◆ ASSIGNMENT
Every line of the material is to be set down again without any change.

◆ DATA EXCERPTS
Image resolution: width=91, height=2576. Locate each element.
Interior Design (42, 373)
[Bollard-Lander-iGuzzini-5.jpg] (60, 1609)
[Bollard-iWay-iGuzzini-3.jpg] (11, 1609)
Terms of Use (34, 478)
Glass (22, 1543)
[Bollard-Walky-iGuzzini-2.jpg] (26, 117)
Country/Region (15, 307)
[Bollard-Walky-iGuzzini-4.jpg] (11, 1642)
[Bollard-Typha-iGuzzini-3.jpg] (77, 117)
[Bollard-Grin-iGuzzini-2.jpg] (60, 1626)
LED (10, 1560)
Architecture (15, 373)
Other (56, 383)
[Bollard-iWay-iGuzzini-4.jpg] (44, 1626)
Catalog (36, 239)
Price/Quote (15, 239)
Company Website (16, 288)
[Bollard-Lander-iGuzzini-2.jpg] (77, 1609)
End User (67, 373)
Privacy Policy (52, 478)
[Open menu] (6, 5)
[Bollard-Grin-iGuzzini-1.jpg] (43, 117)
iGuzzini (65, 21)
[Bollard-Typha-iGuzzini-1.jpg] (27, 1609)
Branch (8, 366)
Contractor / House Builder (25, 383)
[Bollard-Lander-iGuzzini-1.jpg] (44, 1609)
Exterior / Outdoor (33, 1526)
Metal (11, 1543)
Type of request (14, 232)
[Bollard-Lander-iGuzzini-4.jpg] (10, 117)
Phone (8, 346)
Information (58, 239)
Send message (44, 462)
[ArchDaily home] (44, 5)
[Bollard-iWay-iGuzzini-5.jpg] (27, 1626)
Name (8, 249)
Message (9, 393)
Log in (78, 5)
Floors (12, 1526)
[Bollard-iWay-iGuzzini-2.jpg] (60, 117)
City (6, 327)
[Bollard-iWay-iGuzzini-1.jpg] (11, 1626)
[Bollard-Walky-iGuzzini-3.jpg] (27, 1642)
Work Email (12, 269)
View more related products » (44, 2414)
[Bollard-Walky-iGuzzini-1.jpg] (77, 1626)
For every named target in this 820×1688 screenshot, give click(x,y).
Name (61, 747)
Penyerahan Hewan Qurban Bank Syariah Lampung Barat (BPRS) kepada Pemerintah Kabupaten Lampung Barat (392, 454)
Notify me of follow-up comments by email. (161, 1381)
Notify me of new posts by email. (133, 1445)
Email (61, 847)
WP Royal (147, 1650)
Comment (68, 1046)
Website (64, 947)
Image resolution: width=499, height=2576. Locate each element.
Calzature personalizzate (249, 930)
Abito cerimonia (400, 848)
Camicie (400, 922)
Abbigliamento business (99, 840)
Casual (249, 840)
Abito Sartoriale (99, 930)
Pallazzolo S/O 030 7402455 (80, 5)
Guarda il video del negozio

◆ YOUR RESPONSE
Image resolution: width=91, height=2576. Locate each element.
Interior Design (42, 373)
[Bollard-Lander-iGuzzini-5.jpg] (60, 1609)
[Bollard-iWay-iGuzzini-3.jpg] (11, 1609)
Terms of Use (34, 478)
Glass (22, 1543)
[Bollard-Walky-iGuzzini-2.jpg] (26, 117)
Country/Region (15, 307)
[Bollard-Walky-iGuzzini-4.jpg] (11, 1642)
[Bollard-Typha-iGuzzini-3.jpg] (77, 117)
[Bollard-Grin-iGuzzini-2.jpg] (60, 1626)
LED (10, 1560)
Architecture (15, 373)
Other (56, 383)
[Bollard-iWay-iGuzzini-4.jpg] (44, 1626)
Catalog (36, 239)
Price/Quote (15, 239)
Company Website (16, 288)
[Bollard-Lander-iGuzzini-2.jpg] (77, 1609)
End User (67, 373)
Privacy Policy (52, 478)
[Open menu] (6, 5)
[Bollard-Grin-iGuzzini-1.jpg] (43, 117)
iGuzzini (65, 21)
[Bollard-Typha-iGuzzini-1.jpg] (27, 1609)
Branch (8, 366)
Contractor / House Builder (25, 383)
[Bollard-Lander-iGuzzini-1.jpg] (44, 1609)
Exterior / Outdoor (33, 1526)
Metal (11, 1543)
Type of request (14, 232)
[Bollard-Lander-iGuzzini-4.jpg] (10, 117)
Phone (8, 346)
Information (58, 239)
Send message (44, 462)
[ArchDaily home] (44, 5)
[Bollard-iWay-iGuzzini-5.jpg] (27, 1626)
Name (8, 249)
Message (9, 393)
Log in (78, 5)
Floors (12, 1526)
[Bollard-iWay-iGuzzini-2.jpg] (60, 117)
City (6, 327)
[Bollard-iWay-iGuzzini-1.jpg] (11, 1626)
[Bollard-Walky-iGuzzini-3.jpg] (27, 1642)
Work Email (12, 269)
View more related products » (44, 2414)
[Bollard-Walky-iGuzzini-1.jpg] (77, 1626)
For every named target in this 820×1688 screenshot, give click(x,y).
Name (61, 747)
Penyerahan Hewan Qurban Bank Syariah Lampung Barat (BPRS) kepada Pemerintah Kabupaten Lampung Barat (392, 454)
Notify me of follow-up comments by email. (161, 1381)
Notify me of new posts by email. (133, 1445)
Email (61, 847)
WP Royal (147, 1650)
Comment (68, 1046)
Website (64, 947)
Image resolution: width=499, height=2576. Locate each element.
Calzature personalizzate (249, 930)
Abito cerimonia (400, 848)
Camicie (400, 922)
Abbigliamento business (99, 840)
Casual (249, 840)
Abito Sartoriale (99, 930)
Pallazzolo S/O 030 7402455 (80, 5)
Guarda il video del negozio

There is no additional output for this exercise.